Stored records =
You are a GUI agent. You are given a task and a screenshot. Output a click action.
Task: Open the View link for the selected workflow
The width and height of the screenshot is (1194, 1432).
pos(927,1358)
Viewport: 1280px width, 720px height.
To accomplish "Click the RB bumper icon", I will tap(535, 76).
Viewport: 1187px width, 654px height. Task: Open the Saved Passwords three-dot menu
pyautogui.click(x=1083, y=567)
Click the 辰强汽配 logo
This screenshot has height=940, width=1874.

What to work on = Set down the preceding data verbatim. Every line belongs in the copy.

Output =
You are a GUI agent. You are given a task and a screenshot. Output a click action.
Task: Open the View link for the selected workflow
The width and height of the screenshot is (1194, 1432).
pos(927,1358)
Viewport: 1280px width, 720px height.
To accomplish "Click the RB bumper icon", I will tap(535, 76).
Viewport: 1187px width, 654px height. Task: Open the Saved Passwords three-dot menu
pyautogui.click(x=1083, y=567)
Click the 辰强汽配 logo
This screenshot has height=940, width=1874.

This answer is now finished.